Goal of the exercise: The word to look for is "agent". Report every line of the entries below that has it.

(Saved data entries)
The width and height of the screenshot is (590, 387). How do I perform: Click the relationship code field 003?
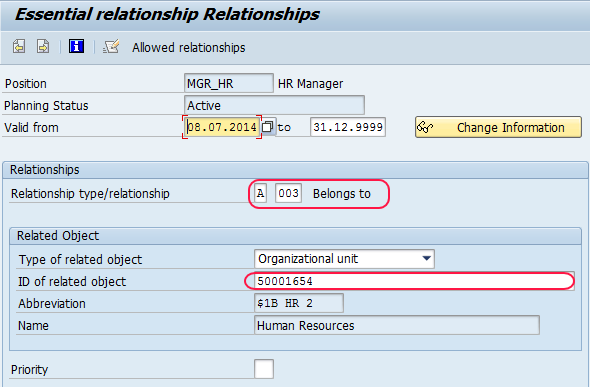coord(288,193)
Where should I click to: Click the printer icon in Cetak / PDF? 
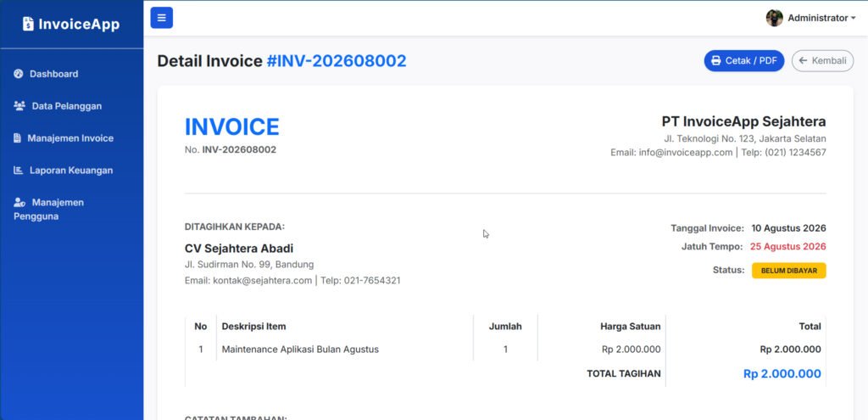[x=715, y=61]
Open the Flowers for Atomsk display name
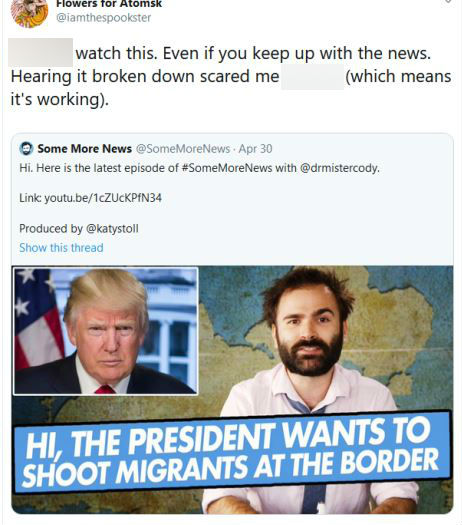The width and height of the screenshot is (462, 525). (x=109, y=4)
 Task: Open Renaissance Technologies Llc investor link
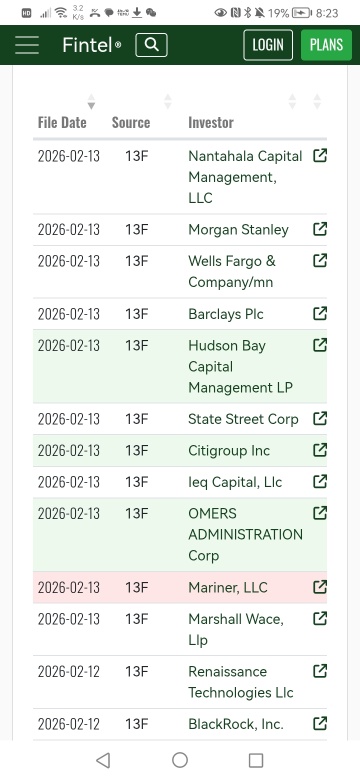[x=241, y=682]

==

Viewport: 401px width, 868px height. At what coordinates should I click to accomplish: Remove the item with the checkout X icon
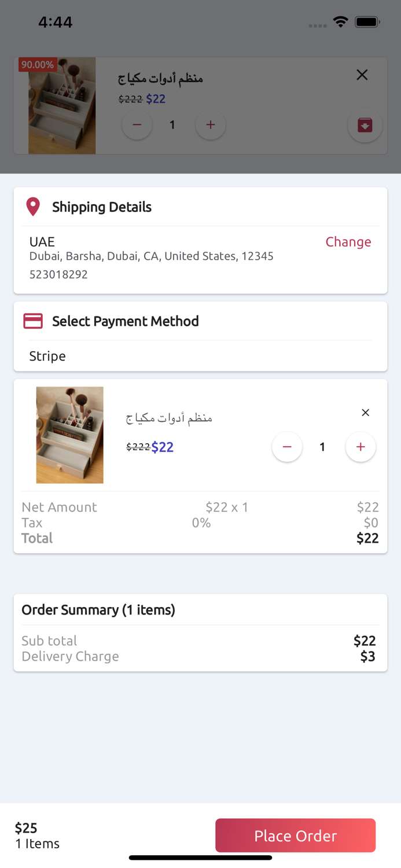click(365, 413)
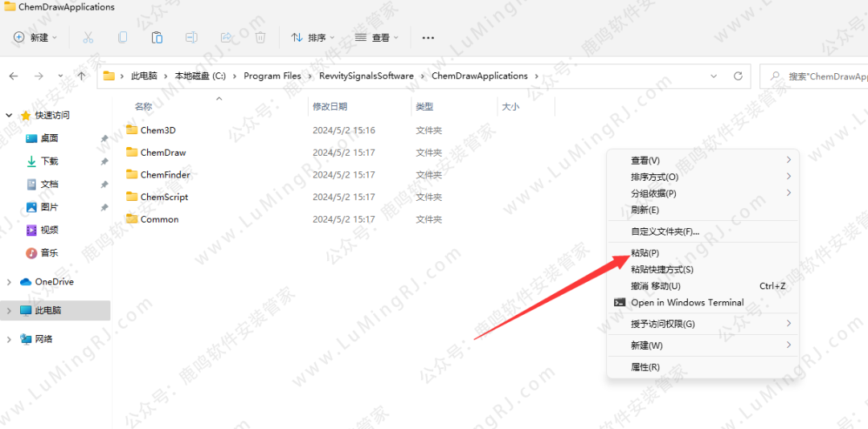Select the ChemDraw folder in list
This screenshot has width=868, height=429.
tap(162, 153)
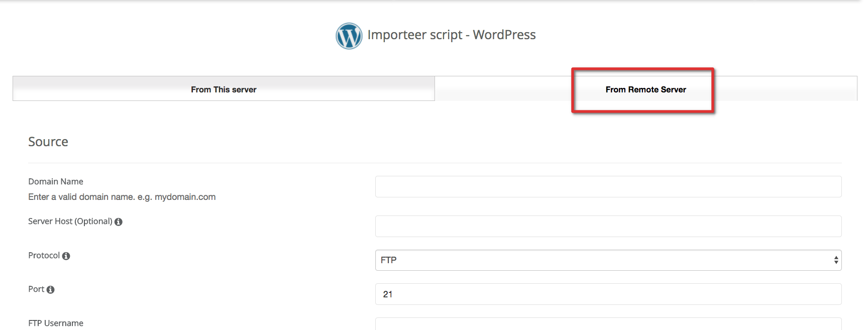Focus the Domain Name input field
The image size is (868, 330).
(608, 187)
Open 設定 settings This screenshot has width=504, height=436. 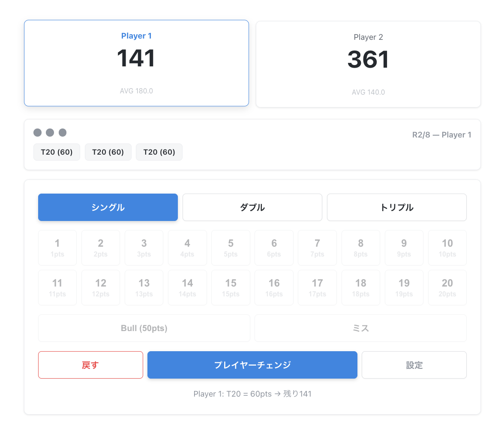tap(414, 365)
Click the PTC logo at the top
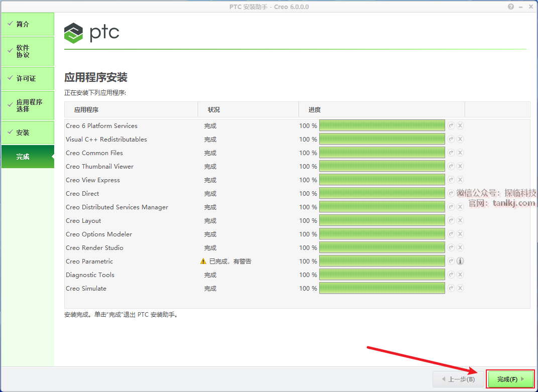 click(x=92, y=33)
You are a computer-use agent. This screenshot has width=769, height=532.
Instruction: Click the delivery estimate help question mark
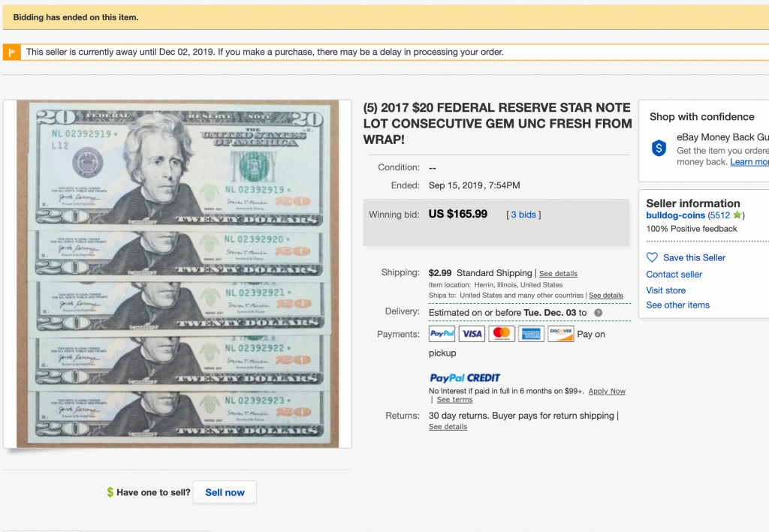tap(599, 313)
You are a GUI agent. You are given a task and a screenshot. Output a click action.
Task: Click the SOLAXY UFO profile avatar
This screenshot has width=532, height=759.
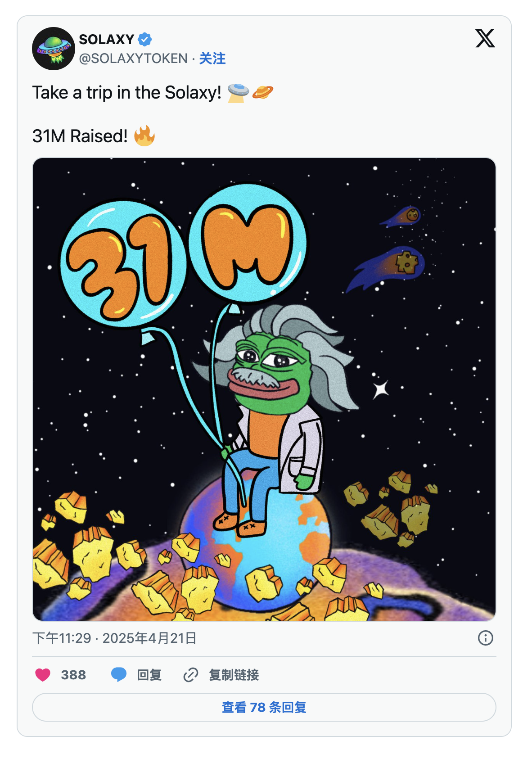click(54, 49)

Solution to the problem:
You are a computer-use agent. This screenshot has width=769, height=532.
You are a GUI agent. You are given a task and a screenshot. Output a click action.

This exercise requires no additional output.